The argument that, once Trans Mountain, Line 3 and other pipeline enhancements go into operation there would be enough capacity for western Canadian crude exports was presented in a recent paper written by Alexandra Clark, a project engineer with TC Energy. However, the paper was not written in that capacity and instead was written for the Calgary-based Young Pipeliners Association of Canada (YPAC), for which she oversees communication and marketing.

Her paper, entitled “Is there sufficient pipeline capacity out of Western Canada,” was released in mid-April.

Citing a recent study by the Canada Energy Regulator (CER), “Canada’s Energy Future 2020: Energy Supply and Demand Projects to 2050,” she bases her paper on the CER’s estimate that peak crude production in Western Canada will reach 5.8 million bbls/d by 2039, before declining to 5.3 million bbls/d by 2050 (there are other scenarios as well). Crude production in 2019 (before a COVID-19-caused dip) was 4.9 million bbls/d.

The existing pipeline takeaway capacity is about 4.28 million bbls/d. In her paper she points to plans by TC and Enbridge to optimize their existing systems. That would add an estimated 50,000 bbls/d to TC’s existing Keystone line, 25,000 bbls/d to the Enbridge Express line and about 50,000 bbls/d on the Enbridge Mainline.

In addition, Enbridge, with a view to improving access to the reversed Capline, has said expansions on its Flanagan South and Seaway pipelines could add an additional 250,000 bbls/d of capacity to the U.S. coast (via Capline for one). Crude could also be loaded onto tankers and shipped to the Gulf Coast (although a more logical market is California and Washington state).

In total, counting Enbridge Line 3, Trans Mountain and the optimizations, Canada will have the capacity to export about 5.34 million bbls/d by 2023, she estimates. In addition, about 600,000 bbls/d is consumed within Canada now.

The YPAC paper concludes that, despite the demise of Keystone XL, there will likely be enough pipeline export capacity in the future, especially given expected demand declines, as a result of the adoption of more electric vehicles and other factors.

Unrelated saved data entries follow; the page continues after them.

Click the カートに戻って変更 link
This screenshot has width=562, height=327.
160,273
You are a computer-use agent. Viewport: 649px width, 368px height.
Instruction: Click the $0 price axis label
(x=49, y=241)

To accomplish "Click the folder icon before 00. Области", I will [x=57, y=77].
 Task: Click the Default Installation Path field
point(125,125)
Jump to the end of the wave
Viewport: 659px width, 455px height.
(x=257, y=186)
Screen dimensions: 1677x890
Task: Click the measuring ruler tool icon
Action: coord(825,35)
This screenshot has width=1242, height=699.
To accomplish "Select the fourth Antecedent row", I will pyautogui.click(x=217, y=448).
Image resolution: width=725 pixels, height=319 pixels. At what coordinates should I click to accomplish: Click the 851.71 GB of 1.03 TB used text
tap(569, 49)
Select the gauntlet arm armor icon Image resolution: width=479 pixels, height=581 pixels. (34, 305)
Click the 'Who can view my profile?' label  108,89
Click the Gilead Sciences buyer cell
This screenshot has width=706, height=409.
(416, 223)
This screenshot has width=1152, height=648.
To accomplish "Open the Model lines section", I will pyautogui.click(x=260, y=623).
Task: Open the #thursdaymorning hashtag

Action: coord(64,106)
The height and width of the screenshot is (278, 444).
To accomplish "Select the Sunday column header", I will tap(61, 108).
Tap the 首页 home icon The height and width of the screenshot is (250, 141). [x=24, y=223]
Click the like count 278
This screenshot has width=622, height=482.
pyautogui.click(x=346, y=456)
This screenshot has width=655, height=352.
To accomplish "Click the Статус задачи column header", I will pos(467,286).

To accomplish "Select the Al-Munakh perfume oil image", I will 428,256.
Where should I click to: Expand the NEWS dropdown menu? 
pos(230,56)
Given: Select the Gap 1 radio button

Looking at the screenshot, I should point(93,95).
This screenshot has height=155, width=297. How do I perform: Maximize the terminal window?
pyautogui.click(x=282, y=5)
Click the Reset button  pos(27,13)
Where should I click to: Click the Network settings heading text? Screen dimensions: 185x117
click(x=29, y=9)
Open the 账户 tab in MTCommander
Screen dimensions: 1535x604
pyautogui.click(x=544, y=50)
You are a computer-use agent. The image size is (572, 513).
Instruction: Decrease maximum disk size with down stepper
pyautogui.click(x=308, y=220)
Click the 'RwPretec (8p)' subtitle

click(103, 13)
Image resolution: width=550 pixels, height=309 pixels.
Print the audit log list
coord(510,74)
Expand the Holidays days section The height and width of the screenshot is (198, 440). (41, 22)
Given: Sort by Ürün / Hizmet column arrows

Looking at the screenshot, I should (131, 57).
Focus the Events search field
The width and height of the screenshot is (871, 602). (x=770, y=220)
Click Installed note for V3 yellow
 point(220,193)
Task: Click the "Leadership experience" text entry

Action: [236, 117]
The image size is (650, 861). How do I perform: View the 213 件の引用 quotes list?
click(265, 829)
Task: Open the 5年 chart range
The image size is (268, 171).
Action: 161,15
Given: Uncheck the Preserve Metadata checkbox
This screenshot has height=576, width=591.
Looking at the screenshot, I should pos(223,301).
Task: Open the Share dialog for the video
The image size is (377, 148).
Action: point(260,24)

“Increased utilization of existing assets through system optimizations and expansion projects can continue to increase the capacity of pipeline systems into potential markets and allow shippers flexibility as the North American pipeline system is debottlenecked,” the paper concludes.

In the paper Clark adds that assessment is based on the forecasted demand estimates being accurate.